» WHAT THE TASK REQUIRES
How many lines of the entries contain the string "should" with its case matched? Reply with the number alone.

********

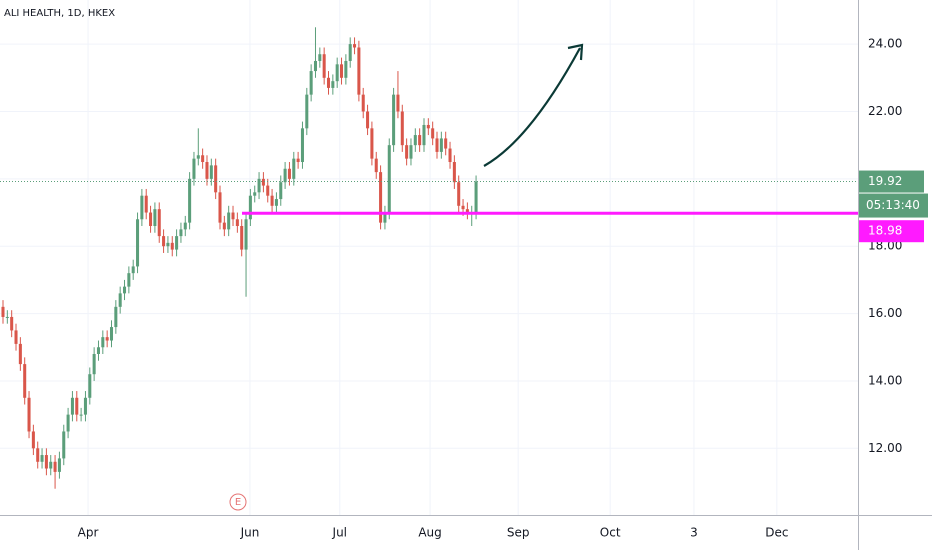 This screenshot has width=932, height=550. What do you see at coordinates (518, 533) in the screenshot?
I see `x-tick-label: Sep` at bounding box center [518, 533].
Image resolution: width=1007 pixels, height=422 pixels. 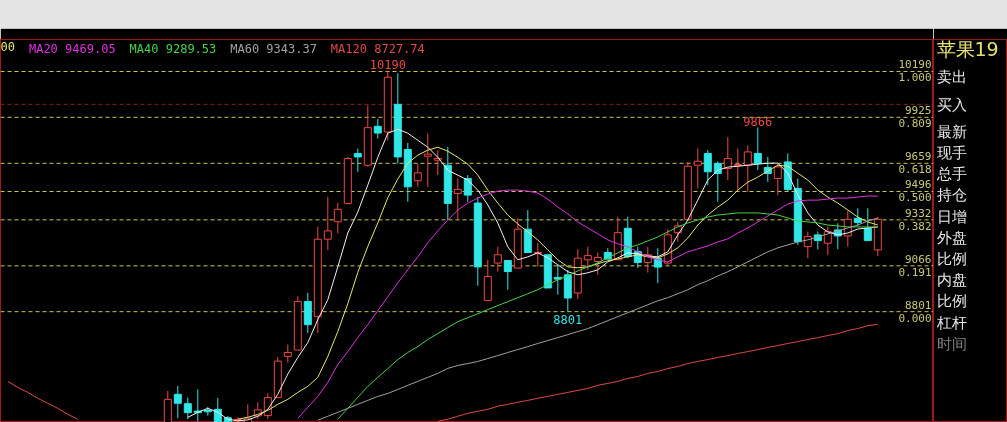 What do you see at coordinates (178, 402) in the screenshot?
I see `candlestick` at bounding box center [178, 402].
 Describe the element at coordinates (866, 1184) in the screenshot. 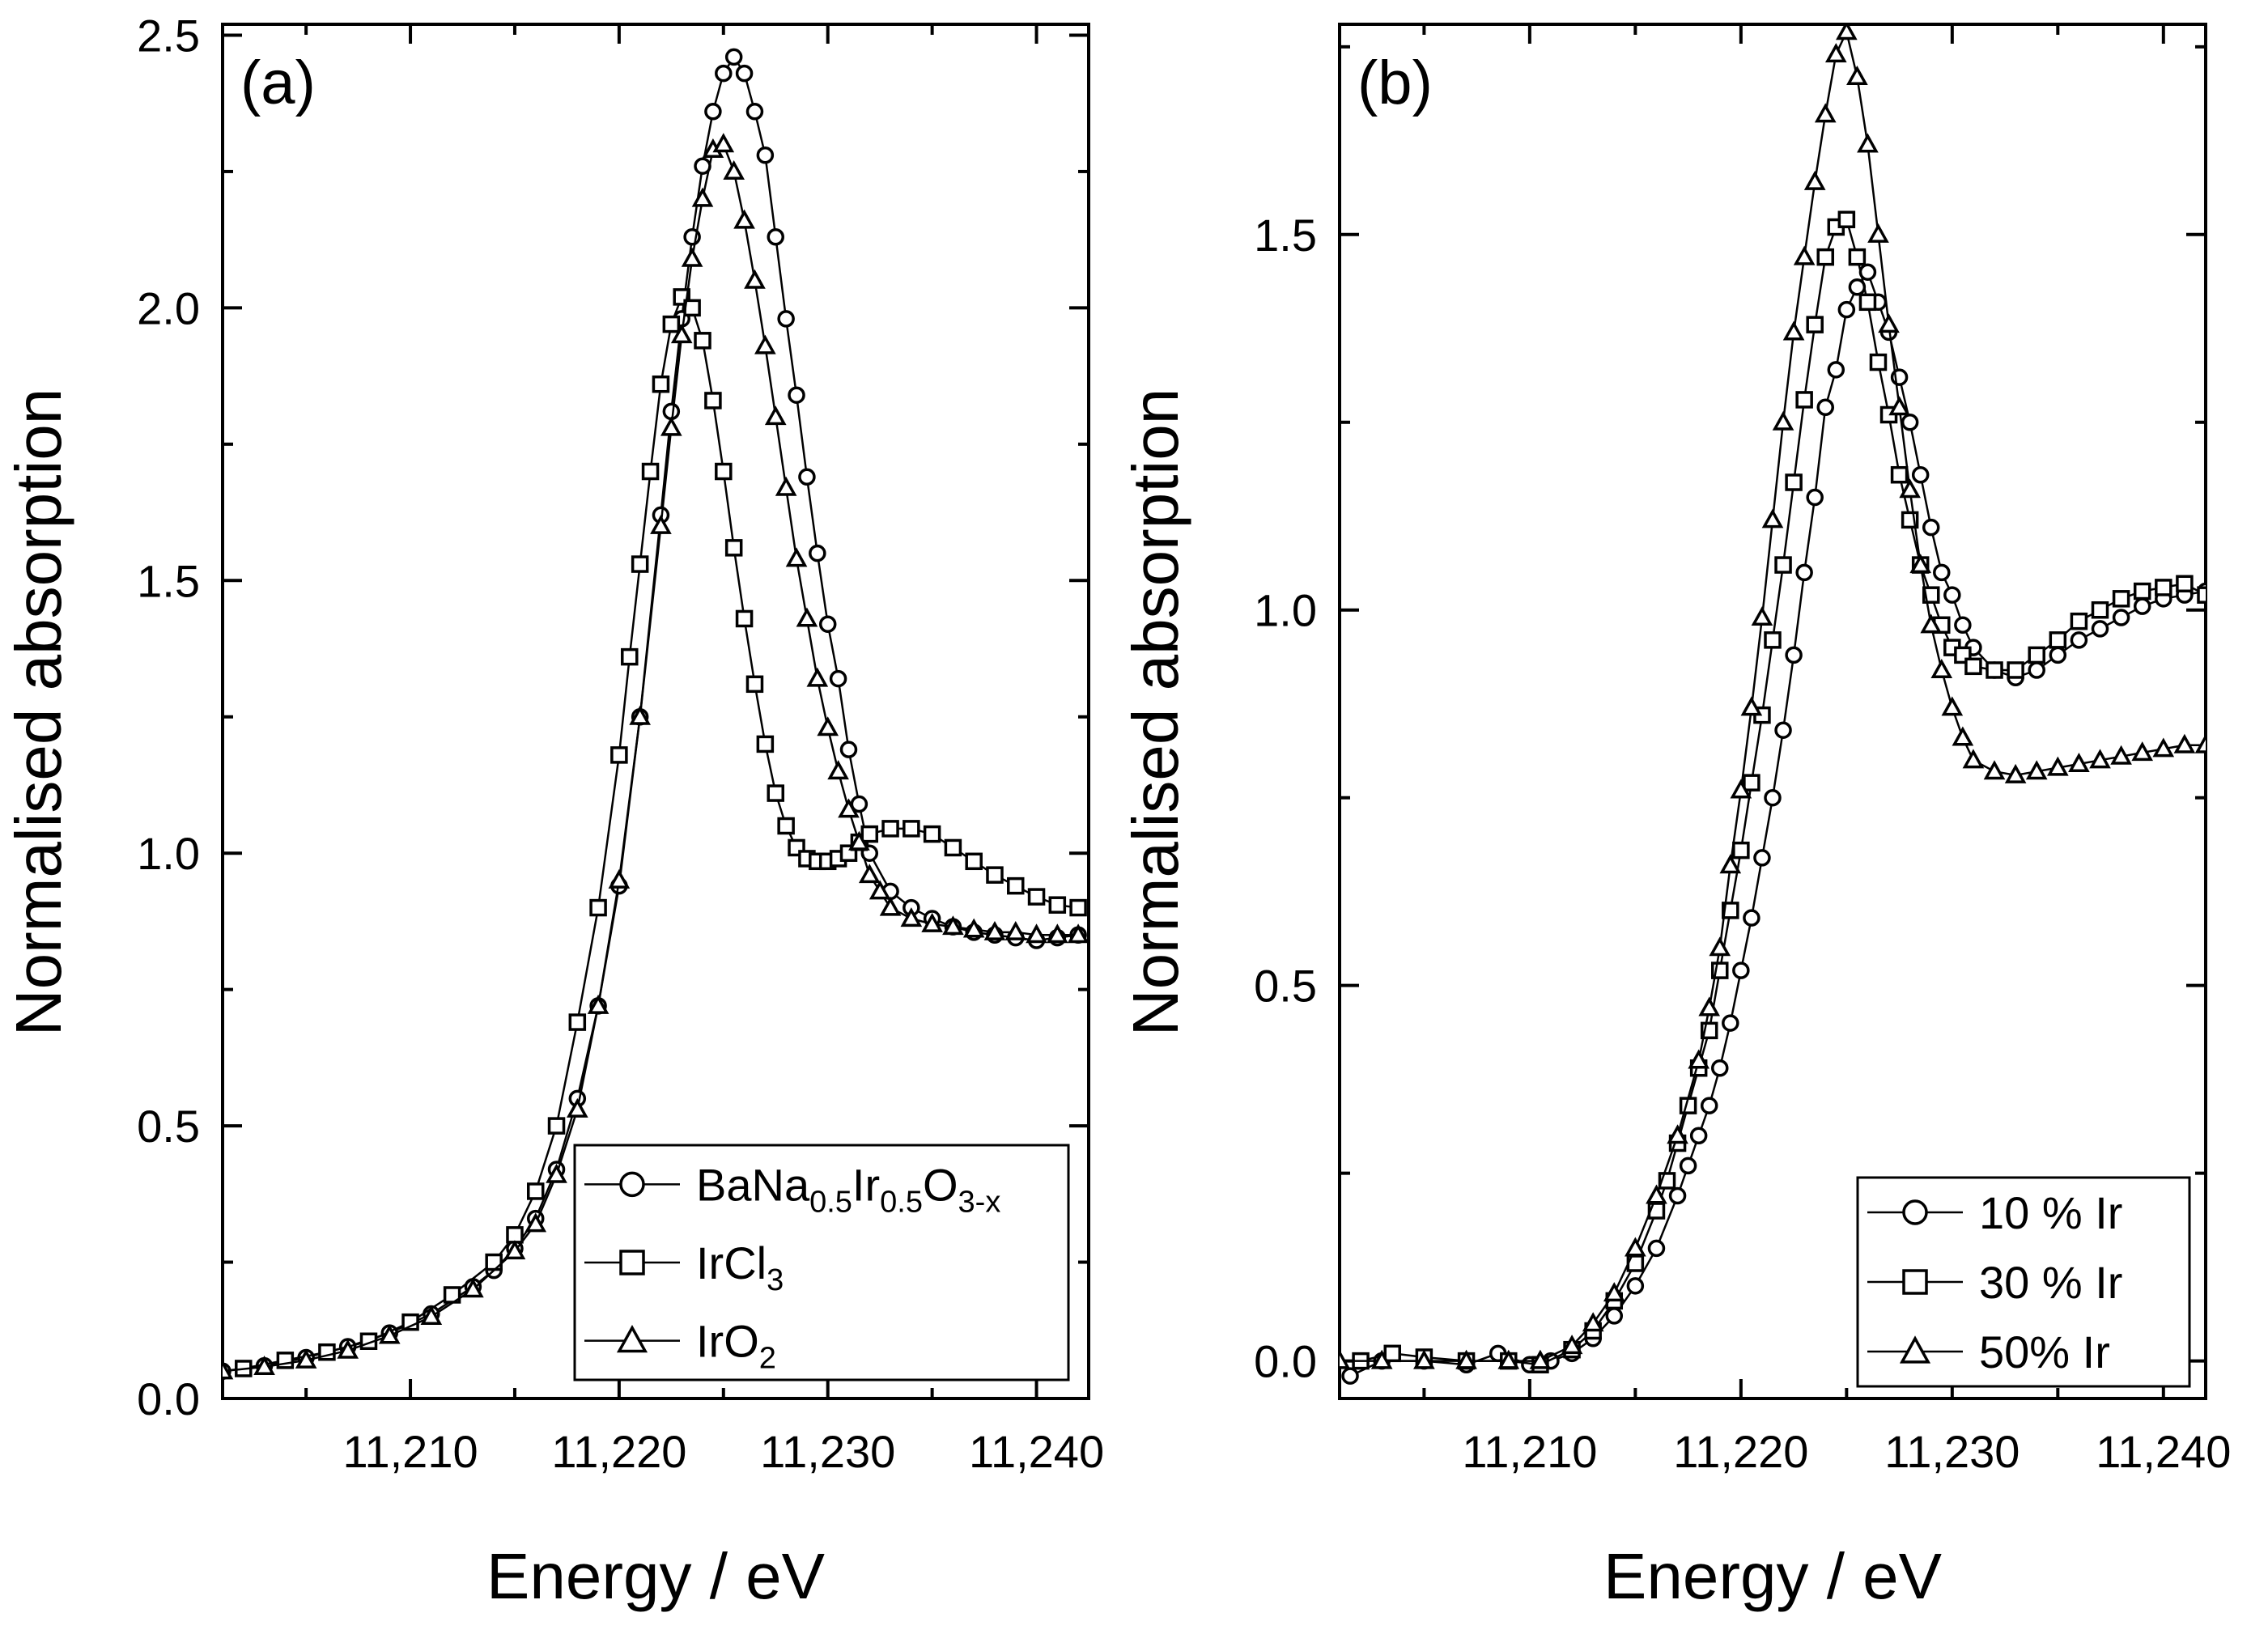

I see `legend-text-part: Ir` at that location.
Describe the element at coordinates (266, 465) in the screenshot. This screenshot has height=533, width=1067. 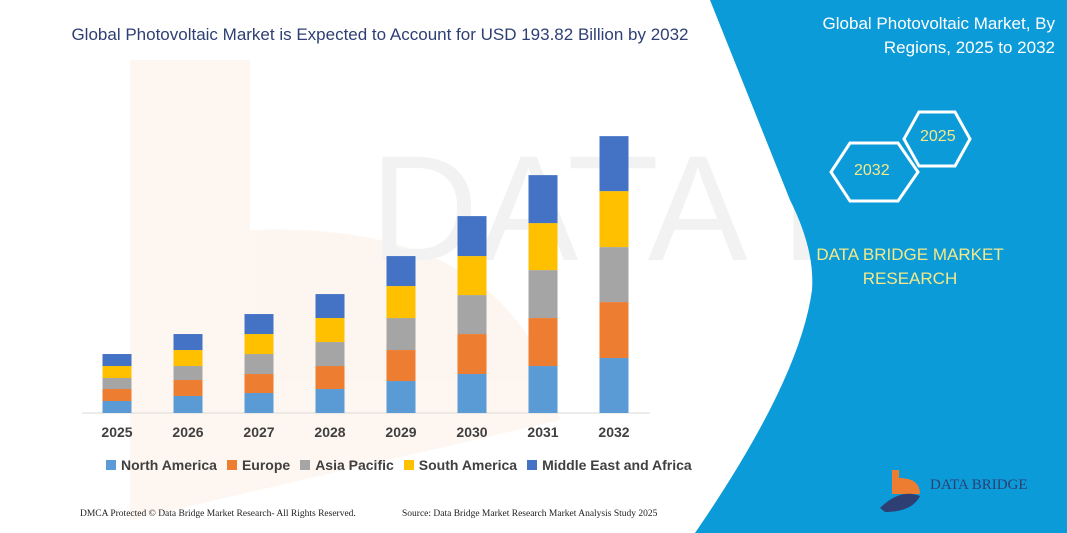
I see `legend-label: Europe` at that location.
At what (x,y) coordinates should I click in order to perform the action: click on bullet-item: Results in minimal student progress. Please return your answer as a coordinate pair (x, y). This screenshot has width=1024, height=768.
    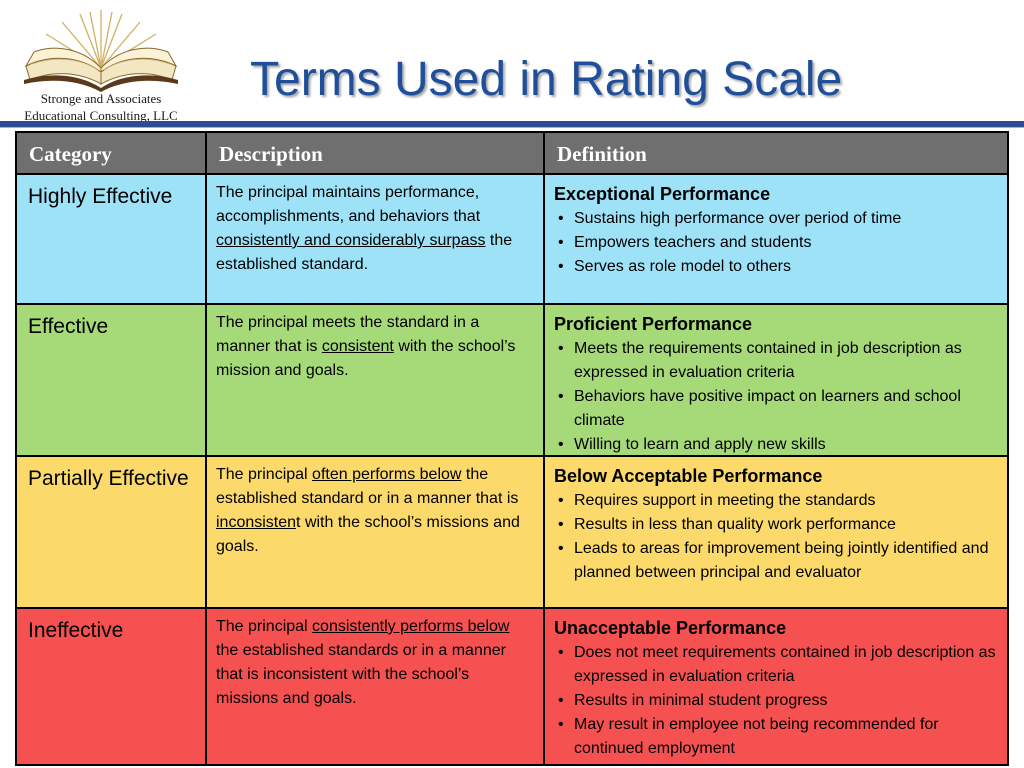
    Looking at the image, I should click on (776, 701).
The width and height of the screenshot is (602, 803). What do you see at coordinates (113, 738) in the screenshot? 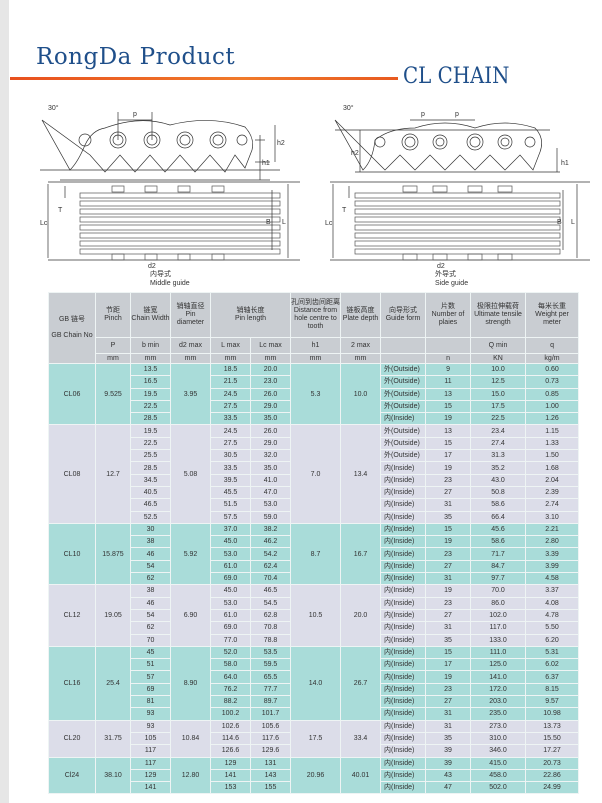
I see `pitch: 31.75` at bounding box center [113, 738].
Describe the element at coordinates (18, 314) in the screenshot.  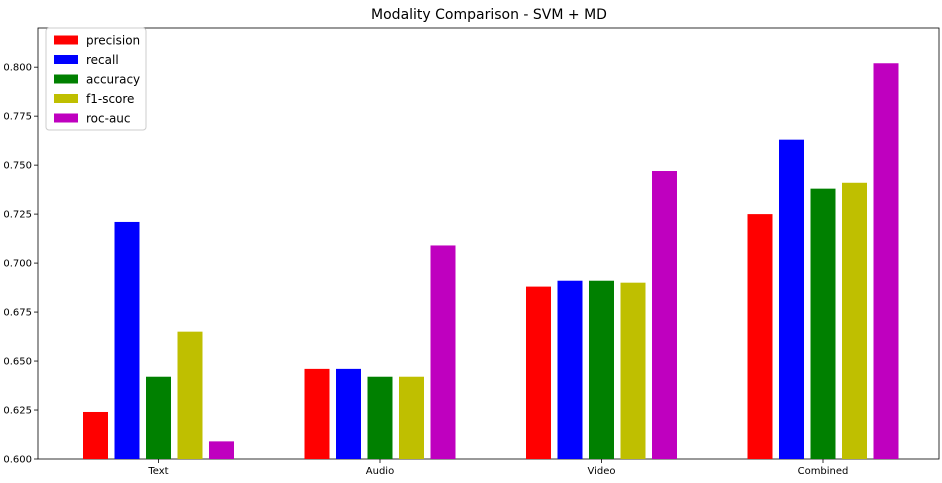
I see `y-tick-label: 0.675` at that location.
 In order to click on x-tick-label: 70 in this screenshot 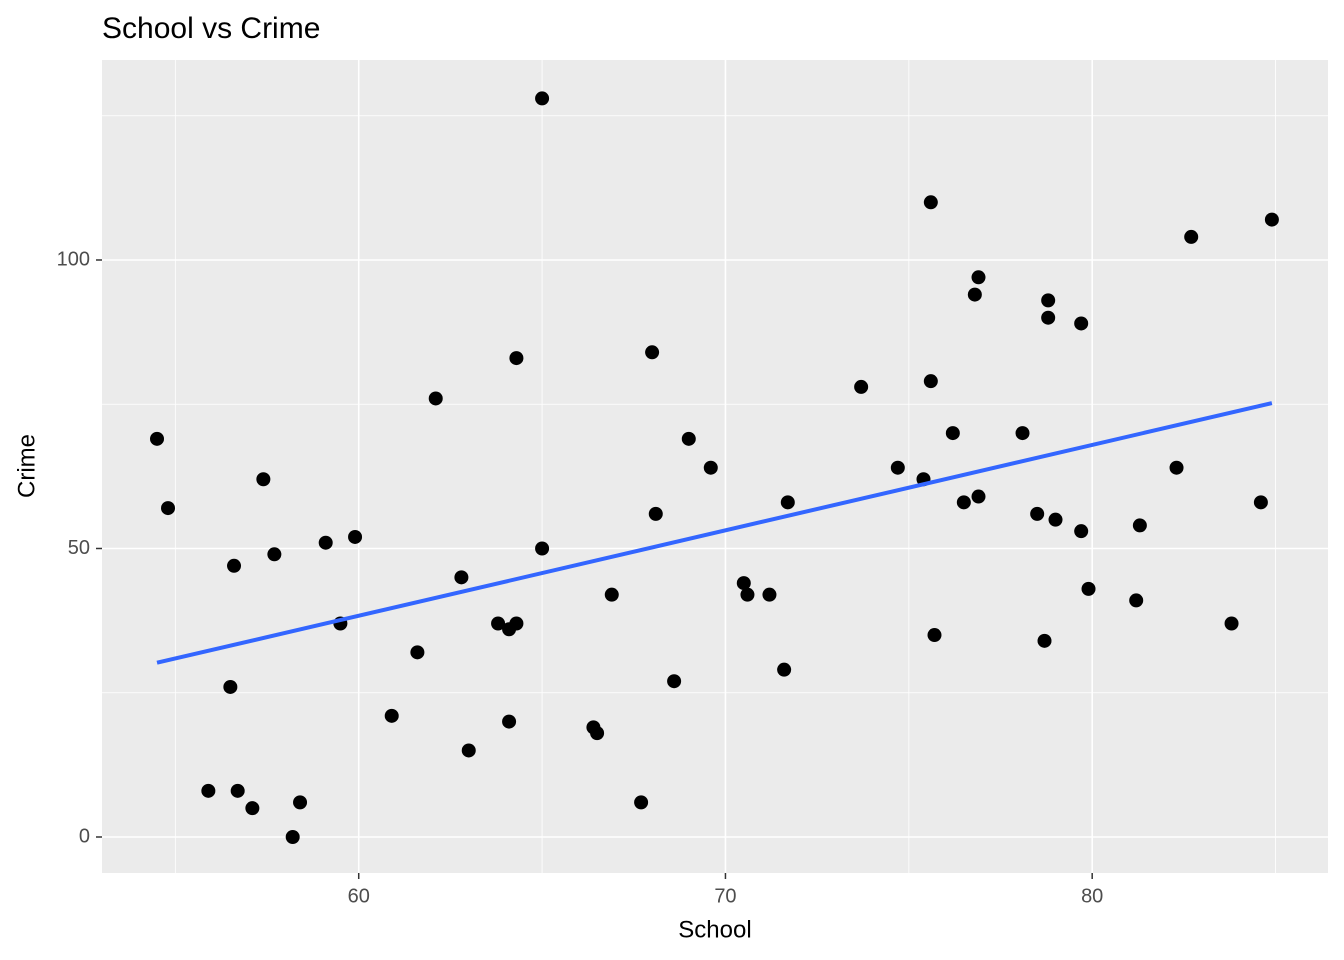, I will do `click(725, 896)`.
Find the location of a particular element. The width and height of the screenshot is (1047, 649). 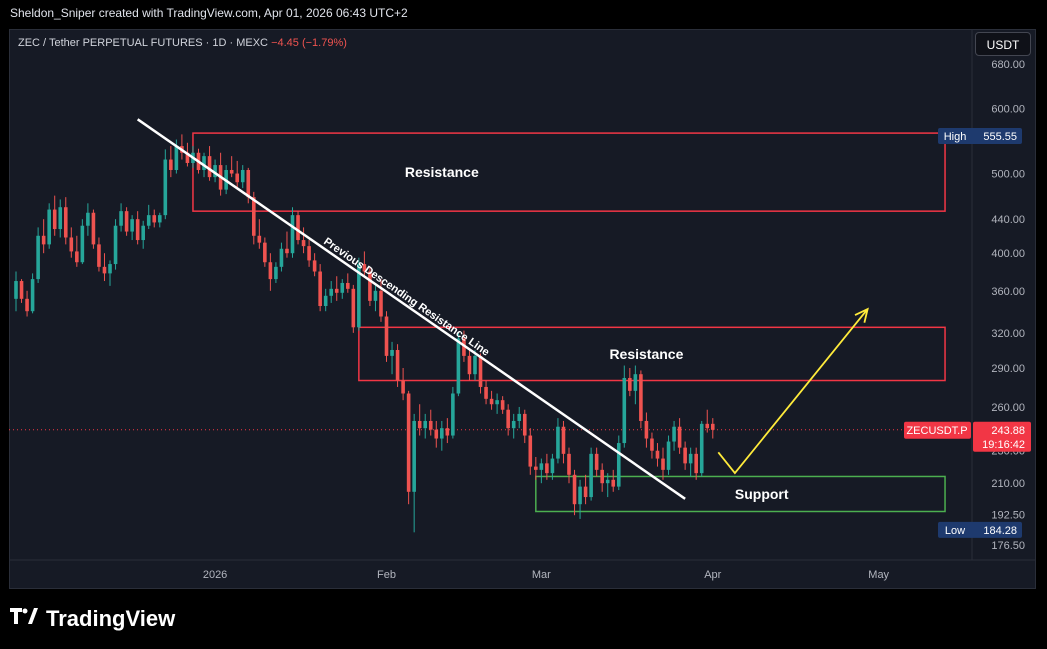

support-zone is located at coordinates (740, 494).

********

» ANSWER BELOW
2